I forgot the email I used to log into google drive on my iPhone. I never setup a recovery email or phone number.

I haven’t deleted the app or changed my phone, so I’m hoping somewhere in the depths of the app data the email I used to log into Google Drive on my iPhone is somewhere in there.

I know it’s a long shot but any help is appreciated!


----------



## oscer1 (Jan 27, 2010)

hi go to settings then passwords it might be there


----------



## spunk.funk (May 13, 2010)

Try this on another device, Laptop, Tablet, Desktop computer Change or reset your password - Computer - Google Account Help


----------



## EndlessKillCam (17 d ago)

I’m


oscer1 said:


> hi go to settings then passwords it might be there


That was one of my first thoughts to try, but no it is not there, I had only logged into that account a couple times and never opted to save my password/email.

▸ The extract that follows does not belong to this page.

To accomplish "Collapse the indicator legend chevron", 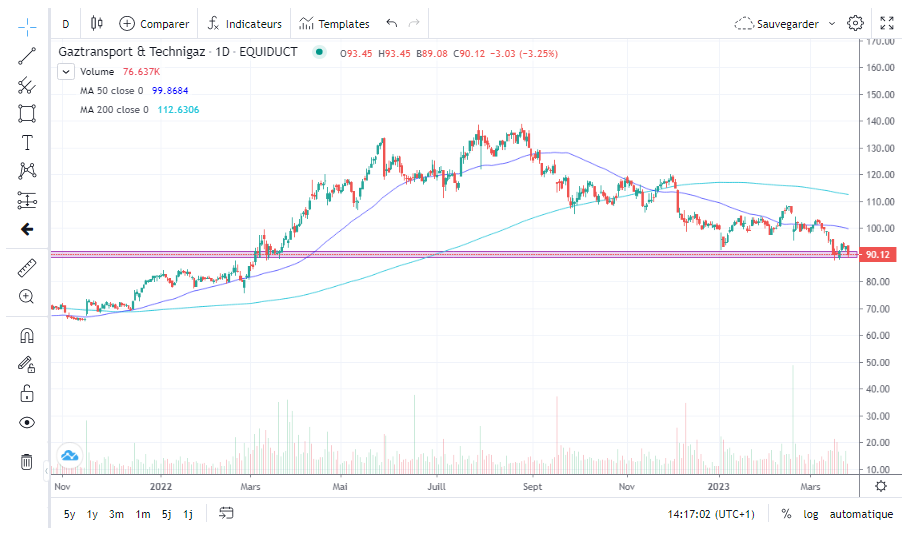I will point(66,72).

i think I will have to do some more advanced troubleshooting like go through the raw data logged in the app or something.


----------



## EndlessKillCam (17 d ago)

spunk.funk said:


> Try this on another device, Laptop, Tablet, Desktop computer Change or reset your password - Computer - Google Account Help


I appreciate that but I have tried all sorts of generic troubleshooting like that.

I really think the only way I can find the email I used is to hook up my iPhone to a PC and dig through the google drive app data and find out what emails were ever used to log into the app.


----------



## spunk.funk (May 13, 2010)

All Google Apps, Chrome, Gmail, Google Drive etc only have one login. If you can login to lets say Gmail on a computer, then you can login to Google Drive on your phone or the internet. They are all the same Email address.


----------



## EndlessKillCam (17 d ago)

spunk.funk said:


> All Google Apps, Chrome, Gmail, Google Drive etc only have one login. If you can login to lets say Gmail on a computer, then you can login to Google Drive on your phone or the internet. They are all the same Email address.


I understand that however this is an email I made just to upload some documents and had only loggedin with it on my google drive app.


----------



## SpywareDr (Jun 15, 2013)

Tip: Our rules do not allow us to do anything illegal


----------



## spunk.funk (May 13, 2010)

As stated, Forum Rules don't allow us to help you recover passwords, as we don't know if you are the rightful owner.
The link in post *#3 *has links on how to recover your Email address and Password, or how to contact Google to help you with that.


----------